Assignment –
From the listing below, copy each line that contains the word "pixels".

Records for processing –
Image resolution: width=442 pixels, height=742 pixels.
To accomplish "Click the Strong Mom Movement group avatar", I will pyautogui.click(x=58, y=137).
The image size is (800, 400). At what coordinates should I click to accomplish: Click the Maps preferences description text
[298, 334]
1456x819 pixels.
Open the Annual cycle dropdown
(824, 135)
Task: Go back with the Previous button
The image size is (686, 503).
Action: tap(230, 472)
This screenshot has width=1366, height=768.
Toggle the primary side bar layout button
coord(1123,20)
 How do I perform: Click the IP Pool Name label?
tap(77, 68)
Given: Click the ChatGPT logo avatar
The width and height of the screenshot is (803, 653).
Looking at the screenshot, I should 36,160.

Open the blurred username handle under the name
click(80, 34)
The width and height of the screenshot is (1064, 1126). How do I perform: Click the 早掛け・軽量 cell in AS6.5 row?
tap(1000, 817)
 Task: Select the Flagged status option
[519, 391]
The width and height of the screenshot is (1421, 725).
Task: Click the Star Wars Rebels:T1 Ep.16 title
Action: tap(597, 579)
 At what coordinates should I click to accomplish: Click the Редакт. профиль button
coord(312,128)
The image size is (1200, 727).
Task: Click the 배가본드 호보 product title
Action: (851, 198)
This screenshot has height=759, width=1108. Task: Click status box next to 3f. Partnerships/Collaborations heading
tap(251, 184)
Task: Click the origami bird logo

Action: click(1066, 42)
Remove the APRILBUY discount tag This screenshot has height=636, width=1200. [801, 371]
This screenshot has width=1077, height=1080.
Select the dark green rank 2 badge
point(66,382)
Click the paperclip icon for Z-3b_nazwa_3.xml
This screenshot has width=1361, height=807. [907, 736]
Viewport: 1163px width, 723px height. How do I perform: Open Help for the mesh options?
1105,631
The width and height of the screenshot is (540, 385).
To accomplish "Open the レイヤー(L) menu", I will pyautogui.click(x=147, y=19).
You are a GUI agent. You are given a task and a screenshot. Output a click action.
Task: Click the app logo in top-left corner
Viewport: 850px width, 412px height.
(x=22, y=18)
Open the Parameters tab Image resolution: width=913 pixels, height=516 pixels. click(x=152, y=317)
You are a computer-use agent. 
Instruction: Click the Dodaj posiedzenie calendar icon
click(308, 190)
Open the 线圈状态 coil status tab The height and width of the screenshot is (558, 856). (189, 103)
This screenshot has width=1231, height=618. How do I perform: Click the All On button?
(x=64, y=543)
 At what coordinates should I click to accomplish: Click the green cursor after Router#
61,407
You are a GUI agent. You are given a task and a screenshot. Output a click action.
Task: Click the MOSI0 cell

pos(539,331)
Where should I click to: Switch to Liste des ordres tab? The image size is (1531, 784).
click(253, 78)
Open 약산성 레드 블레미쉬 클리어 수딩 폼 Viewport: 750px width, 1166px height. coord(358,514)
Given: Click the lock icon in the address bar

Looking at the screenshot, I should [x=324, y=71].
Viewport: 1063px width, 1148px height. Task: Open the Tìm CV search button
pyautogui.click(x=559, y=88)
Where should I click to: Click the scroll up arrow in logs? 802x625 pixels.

Answer for the task –
Image resolution: width=442 pixels, height=742 pixels.
1456x819 pixels.
Open the Parameters tab Image resolution: width=913 pixels, height=516 pixels. click(x=152, y=317)
Where should I click to: Click the scroll up arrow in logs? 802x625 pixels.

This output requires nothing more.